=== Section Start ===

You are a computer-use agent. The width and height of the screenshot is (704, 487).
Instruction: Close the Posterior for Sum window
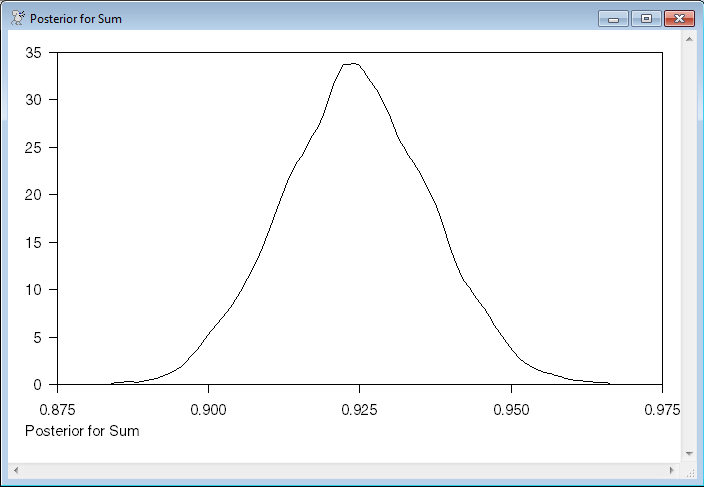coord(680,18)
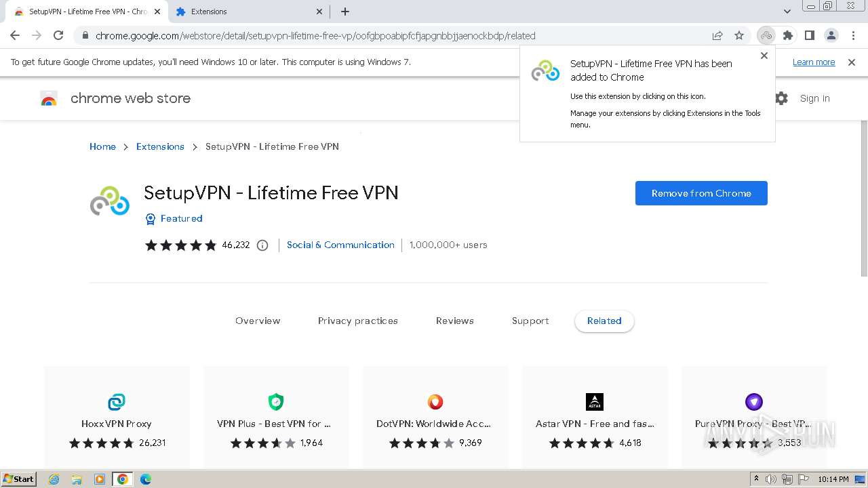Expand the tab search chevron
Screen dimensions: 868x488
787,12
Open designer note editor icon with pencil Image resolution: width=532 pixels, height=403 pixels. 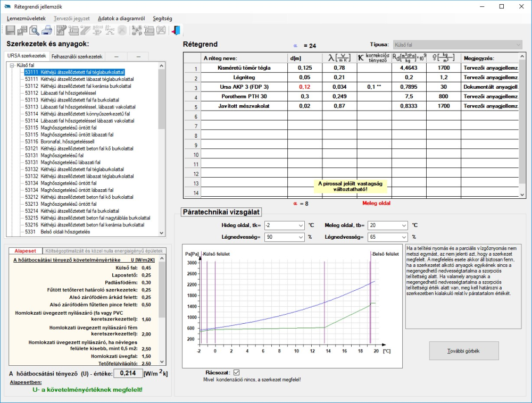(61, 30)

=== Section End ===
=== Section Start ===

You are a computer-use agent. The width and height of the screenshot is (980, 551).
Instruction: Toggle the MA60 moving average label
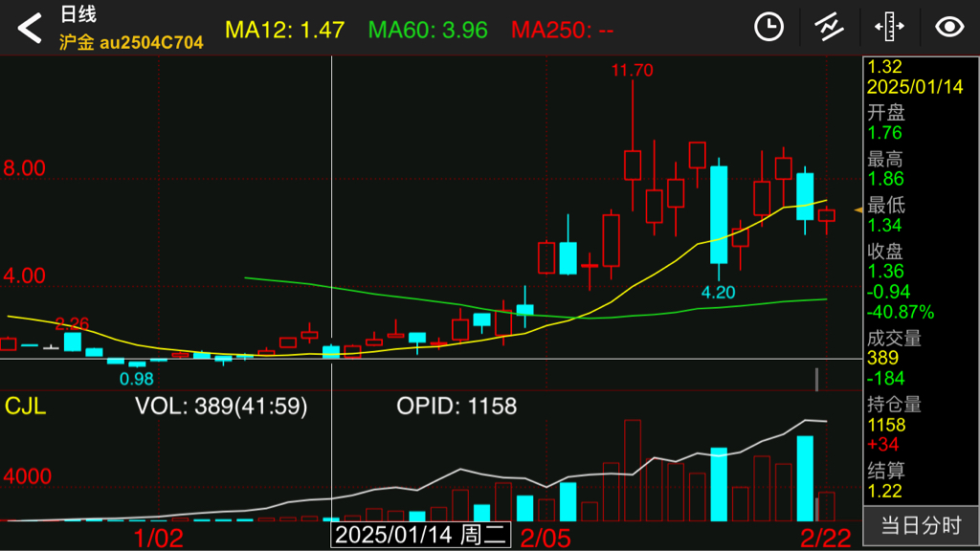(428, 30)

=== Section End ===

*How to complete this task*
Pull out all lines from the entries above in which the word "computer" appears.

*Solved exercise*
You are a computer-use agent. The width and height of the screenshot is (704, 487).
You are a computer-use agent. The width and height of the screenshot is (980, 551).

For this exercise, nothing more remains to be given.